▸ **Task to carry out**: Return every line of the records below verbatim, with no pictures in the copy.

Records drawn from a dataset
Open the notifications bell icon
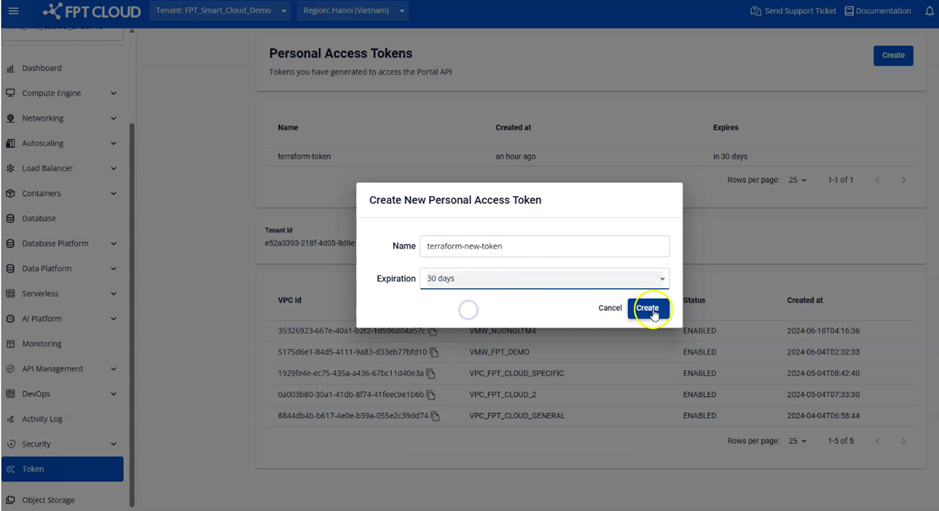Image resolution: width=939 pixels, height=511 pixels. click(x=929, y=11)
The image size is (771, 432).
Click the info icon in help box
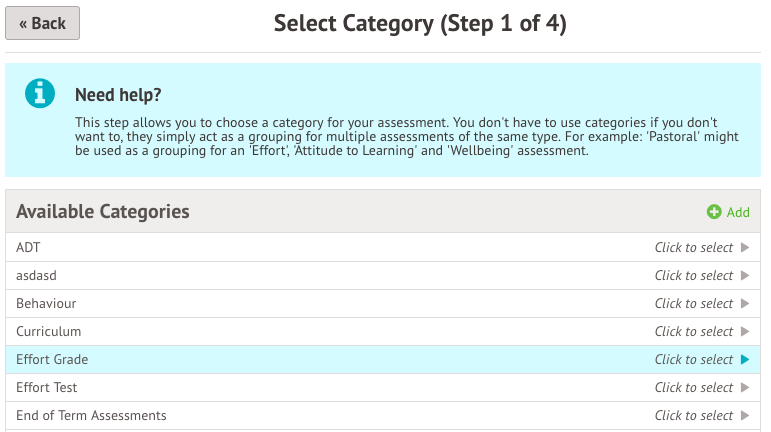pyautogui.click(x=40, y=93)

▸ **Reply to the exercise**:
Open the notifications bell icon
Image resolution: width=939 pixels, height=511 pixels. click(x=929, y=11)
The image size is (771, 432).
Click the info icon in help box
pyautogui.click(x=40, y=93)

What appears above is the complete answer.